CDA: I don’t want to talk in terms of numbers or figures; I would rather talk in summary. Obiano has succeeded in making Anambra the most competitive state in Nigeria. Whether you are talking of Education or agriculture, or security or social harmony, the outcome is the same. We even assist neighbouring states like Kogi and Enugu with security. Some of their kidnapped indigenes including priests and nuns were rescued for them by Anambra State – thanks to our sophisticated gadgets and dedicated personnel. Anambra has in the last two or three years become synonymous with excellence. And the Governor has obviously become the most decorated governor in Nigeria. As the British would say, he is worth everything in gold.

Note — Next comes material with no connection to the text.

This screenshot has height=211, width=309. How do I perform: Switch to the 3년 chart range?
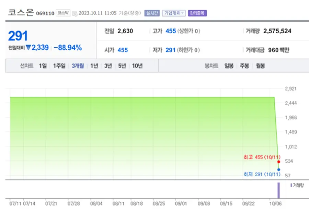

Still, challenges abound. Take funds. We don’t have enough. Our monthly wage bill will increase by N2.5bn anytime from now on account of the new minimum wage bill which has been signed into law. There is also the problem of land scarcity. Many of the cases in court up to the Court of Appeal in Enugu involve land matters in Anambra State. We are the second smallest state in Nigeria after Lagos in terms of land mass. We may well be the smallest now because a considerable portion of our land has been lost to soil erosion. It is very expensive to control erosion. In fact, there are over 1,000 active erosion sites in Anambra State, making our state the erosion capital of Africa. In addition, internally generated revenue is a challenge. Most people in the informal sector are cooperating with the government but there are vicious gang members who milk the state dry. They have been gaming the system for several years, but we are going to end the messy situation soon.  Capacity is another huge challenge on its own. Products of present-day Nigerian higher institutions are unfortunately not competitive. We are addressing this huge challenge through training and retraining. Like Governor Obiano I am a firm believer in continuous learning and lifelong learning.

On the whole, we thank the people of Anambra State for giving the opportunity to provide effective and efficient leadership. We thank them for being so grateful and for believing very much in this administration. We are proud that Anambra has become the most competitive state in Nigeria, in at least quite a number of areas. Anambra is truly the Light of the Nation.